| WHAT IS REQUIRED |
Skip the images; return every entry exactly.

[Collected data]
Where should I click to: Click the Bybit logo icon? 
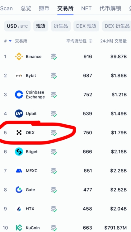point(19,76)
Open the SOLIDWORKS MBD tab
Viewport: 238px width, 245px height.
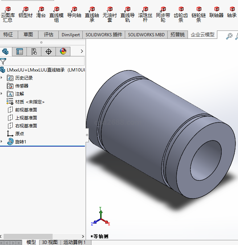pos(146,35)
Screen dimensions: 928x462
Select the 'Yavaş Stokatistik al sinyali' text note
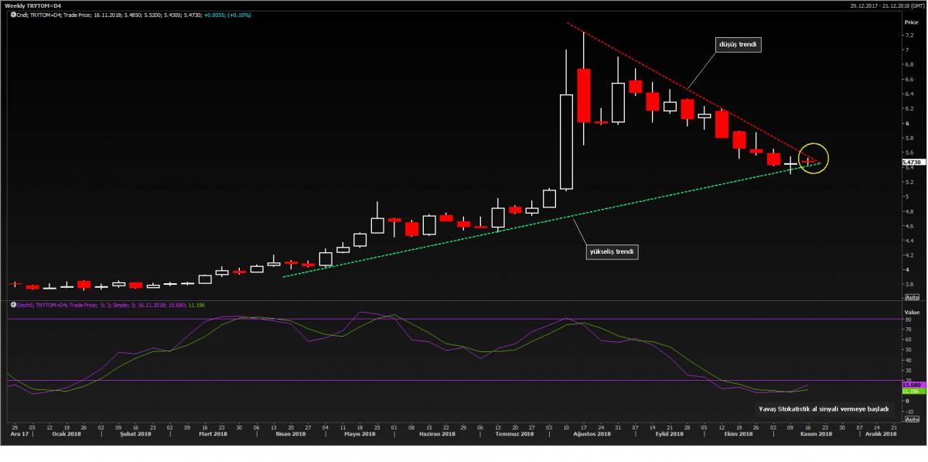pyautogui.click(x=824, y=408)
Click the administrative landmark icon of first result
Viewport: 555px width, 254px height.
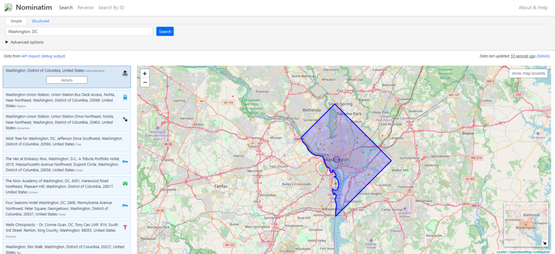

| SOLVED PROBLEM |
Where should I click to: Click the Bybit logo icon? 
point(19,76)
Open the SOLIDWORKS MBD tab
Viewport: 238px width, 245px height.
pos(146,35)
Screen dimensions: 928x462
Select the 'Yavaş Stokatistik al sinyali' text note
pyautogui.click(x=824, y=408)
Click the administrative landmark icon of first result
Viewport: 555px width, 254px height.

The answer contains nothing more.